Docker LXC Unprivileged container on Proxmox 7 with ZFS

Probably yes, but this is not supported and you therefore you will not get much help for this here.

Ah didn't realize this - I see it is in the documentation, thanks for pointing it out.


If you want to run application containers, for example, Docker images, it is recommended that you run them inside a Proxmox Qemu VM. This will give you all the advantages of application containerization, while also providing the benefits that VMs offer, such as strong isolation from the host and the ability to live-migrate, which otherwise isn’t possible with containers.
 
Also very interested on this. We are running docker servers in VM as well as LXC on LVM with pve 6. We prefer lxc mainly for the bind mount options so unclear now if the new issues are due to pve7 or ZFS so it would be interesting to know before we upgrade.

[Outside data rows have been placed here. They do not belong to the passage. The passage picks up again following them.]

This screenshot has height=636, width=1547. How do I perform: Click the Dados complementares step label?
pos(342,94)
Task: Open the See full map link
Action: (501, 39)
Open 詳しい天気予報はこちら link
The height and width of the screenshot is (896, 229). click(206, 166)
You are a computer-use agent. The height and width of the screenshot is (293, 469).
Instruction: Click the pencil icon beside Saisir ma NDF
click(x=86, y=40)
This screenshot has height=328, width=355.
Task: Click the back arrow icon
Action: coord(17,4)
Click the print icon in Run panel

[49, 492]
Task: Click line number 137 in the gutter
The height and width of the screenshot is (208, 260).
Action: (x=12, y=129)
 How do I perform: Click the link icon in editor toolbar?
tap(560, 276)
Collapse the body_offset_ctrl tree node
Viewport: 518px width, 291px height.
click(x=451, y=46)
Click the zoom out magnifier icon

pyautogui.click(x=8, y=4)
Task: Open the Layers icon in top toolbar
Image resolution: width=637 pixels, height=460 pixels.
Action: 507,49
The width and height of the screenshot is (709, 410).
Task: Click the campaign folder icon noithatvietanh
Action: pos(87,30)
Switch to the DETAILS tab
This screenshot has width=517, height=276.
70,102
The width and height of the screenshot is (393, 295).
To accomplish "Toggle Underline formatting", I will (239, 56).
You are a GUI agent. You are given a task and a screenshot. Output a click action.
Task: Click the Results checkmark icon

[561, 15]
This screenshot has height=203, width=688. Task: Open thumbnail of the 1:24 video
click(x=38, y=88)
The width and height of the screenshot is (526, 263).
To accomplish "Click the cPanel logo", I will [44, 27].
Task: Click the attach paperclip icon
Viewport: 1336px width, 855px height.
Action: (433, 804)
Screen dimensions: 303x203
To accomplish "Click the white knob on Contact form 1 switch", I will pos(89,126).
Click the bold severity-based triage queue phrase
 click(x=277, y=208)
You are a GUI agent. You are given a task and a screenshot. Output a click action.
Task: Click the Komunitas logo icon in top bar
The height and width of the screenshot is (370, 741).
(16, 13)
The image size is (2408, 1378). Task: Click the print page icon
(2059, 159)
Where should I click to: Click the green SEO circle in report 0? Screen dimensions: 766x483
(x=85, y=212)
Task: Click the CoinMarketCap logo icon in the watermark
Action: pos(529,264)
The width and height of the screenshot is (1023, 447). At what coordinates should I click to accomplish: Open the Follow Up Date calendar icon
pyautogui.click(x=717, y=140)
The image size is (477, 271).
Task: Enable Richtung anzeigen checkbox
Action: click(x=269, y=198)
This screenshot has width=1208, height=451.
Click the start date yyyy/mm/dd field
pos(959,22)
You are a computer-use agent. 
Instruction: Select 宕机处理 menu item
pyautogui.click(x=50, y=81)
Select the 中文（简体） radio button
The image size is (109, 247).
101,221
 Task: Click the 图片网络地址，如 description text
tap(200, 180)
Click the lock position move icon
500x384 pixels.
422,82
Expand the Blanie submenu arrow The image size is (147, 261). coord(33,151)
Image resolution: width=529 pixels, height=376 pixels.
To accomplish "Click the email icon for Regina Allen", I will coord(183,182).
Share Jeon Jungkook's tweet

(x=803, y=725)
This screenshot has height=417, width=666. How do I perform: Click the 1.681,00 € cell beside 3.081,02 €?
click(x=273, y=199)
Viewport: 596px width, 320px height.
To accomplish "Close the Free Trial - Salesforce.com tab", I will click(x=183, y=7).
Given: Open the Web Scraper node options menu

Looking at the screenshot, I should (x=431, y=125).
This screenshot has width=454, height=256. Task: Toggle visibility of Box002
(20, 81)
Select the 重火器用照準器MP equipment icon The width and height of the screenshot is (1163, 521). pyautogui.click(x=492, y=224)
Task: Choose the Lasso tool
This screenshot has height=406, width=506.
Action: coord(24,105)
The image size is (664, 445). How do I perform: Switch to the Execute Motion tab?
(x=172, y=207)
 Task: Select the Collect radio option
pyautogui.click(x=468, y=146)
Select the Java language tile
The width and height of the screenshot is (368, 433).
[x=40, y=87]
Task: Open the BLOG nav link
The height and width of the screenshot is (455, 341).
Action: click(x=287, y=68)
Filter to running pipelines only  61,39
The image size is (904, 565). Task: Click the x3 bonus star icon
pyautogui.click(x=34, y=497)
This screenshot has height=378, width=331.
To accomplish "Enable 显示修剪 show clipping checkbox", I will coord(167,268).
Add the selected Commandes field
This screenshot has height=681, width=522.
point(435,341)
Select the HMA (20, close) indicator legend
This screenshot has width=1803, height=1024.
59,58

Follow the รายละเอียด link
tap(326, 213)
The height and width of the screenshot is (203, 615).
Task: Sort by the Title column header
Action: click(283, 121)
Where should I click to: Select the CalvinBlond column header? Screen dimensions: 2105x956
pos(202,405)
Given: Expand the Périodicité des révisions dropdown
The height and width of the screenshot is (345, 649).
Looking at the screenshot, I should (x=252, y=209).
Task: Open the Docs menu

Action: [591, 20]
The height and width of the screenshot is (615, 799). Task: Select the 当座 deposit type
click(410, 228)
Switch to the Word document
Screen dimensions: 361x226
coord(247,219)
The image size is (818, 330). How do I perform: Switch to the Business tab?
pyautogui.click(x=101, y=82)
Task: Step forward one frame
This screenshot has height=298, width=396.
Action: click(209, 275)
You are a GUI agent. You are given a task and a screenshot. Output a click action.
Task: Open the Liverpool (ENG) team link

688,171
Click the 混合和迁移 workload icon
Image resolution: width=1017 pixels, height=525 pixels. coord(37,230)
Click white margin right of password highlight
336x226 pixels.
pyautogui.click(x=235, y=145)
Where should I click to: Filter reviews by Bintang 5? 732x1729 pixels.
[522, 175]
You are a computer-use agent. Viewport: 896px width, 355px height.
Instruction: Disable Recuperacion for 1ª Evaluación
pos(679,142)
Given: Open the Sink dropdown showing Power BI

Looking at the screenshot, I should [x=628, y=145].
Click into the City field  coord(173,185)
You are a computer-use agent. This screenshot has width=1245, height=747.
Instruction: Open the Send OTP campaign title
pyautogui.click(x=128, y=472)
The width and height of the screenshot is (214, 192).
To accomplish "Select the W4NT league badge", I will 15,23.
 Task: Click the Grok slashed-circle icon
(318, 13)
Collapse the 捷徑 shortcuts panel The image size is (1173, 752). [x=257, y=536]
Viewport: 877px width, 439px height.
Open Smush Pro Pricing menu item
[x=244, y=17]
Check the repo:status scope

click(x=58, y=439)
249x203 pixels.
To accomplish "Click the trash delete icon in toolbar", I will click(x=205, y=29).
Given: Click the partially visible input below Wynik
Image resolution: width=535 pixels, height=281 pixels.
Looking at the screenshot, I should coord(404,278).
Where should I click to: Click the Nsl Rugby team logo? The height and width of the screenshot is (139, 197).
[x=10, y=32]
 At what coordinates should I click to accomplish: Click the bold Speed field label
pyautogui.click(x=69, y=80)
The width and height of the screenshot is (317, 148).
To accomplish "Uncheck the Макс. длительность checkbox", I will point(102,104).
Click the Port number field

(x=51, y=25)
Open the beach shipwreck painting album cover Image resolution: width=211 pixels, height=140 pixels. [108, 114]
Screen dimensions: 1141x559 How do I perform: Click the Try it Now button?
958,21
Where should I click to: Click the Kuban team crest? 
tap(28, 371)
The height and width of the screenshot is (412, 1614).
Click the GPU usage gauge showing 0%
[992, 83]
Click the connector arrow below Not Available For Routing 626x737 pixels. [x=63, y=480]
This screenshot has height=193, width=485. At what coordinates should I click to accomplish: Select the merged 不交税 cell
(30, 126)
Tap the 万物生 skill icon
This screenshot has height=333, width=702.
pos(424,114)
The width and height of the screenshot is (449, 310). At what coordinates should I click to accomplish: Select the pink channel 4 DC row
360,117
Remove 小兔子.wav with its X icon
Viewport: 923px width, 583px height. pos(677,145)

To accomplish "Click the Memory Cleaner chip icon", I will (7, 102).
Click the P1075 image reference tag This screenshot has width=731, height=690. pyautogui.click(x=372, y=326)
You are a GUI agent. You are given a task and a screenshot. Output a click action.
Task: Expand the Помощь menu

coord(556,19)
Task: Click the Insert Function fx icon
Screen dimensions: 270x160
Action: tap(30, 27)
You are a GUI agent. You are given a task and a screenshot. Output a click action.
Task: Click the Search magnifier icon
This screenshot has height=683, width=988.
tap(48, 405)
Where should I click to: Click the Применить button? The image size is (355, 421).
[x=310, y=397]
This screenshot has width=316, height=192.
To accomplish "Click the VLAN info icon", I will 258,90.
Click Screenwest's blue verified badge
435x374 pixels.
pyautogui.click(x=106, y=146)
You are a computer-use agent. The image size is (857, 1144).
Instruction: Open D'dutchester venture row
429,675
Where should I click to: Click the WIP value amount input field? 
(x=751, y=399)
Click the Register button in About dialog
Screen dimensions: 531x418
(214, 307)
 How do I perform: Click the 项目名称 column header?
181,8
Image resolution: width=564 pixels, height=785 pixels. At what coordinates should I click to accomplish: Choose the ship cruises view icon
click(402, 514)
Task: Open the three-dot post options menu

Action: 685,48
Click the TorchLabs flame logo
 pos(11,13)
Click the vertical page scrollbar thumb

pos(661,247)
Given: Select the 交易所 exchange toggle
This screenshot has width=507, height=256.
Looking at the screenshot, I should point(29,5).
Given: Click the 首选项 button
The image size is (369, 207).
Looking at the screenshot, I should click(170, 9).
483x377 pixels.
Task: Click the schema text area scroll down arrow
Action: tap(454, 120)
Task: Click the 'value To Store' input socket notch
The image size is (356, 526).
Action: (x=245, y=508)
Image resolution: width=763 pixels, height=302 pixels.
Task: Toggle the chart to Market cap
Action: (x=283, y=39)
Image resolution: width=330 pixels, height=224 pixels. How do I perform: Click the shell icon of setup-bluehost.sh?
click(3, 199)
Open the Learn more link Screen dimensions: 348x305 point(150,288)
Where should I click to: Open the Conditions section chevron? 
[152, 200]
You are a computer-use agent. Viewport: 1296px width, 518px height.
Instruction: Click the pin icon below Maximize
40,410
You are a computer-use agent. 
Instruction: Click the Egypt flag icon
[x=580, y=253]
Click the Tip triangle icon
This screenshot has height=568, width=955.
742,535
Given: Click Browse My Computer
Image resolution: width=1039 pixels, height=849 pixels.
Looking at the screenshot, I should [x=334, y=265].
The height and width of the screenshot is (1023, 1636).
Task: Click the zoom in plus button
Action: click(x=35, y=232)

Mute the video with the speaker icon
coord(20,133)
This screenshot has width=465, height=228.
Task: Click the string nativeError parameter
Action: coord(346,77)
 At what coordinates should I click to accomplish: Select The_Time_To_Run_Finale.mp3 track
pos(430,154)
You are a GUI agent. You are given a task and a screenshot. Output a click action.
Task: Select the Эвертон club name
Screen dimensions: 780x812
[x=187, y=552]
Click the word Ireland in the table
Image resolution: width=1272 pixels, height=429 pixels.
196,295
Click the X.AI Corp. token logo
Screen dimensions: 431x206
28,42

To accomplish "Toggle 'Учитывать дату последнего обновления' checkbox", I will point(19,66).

I understand the long reluctant support of the pve team of docker in general and docker on lxc in particular, but I also do see many advantages on it as far as fs mounts and performance vs running it on a pure VM.
 
Migrated today from Proxmox 6.4 to 7.1-8. I wanted to migrade my Promxox root (Hardware Raid 1) to ZFS Software Raid1 Mirror, so I installed from ISO from scratch.

I have 3 Unprivileged LXCs with Docker nested and about 25 Containers.

In each of these LXCs, the Docker system directory /var/lib/docker point to ZFS Vols, formatted as XFS, as mountpoints in the LXC (I basically followed this, also in this ansible notebook).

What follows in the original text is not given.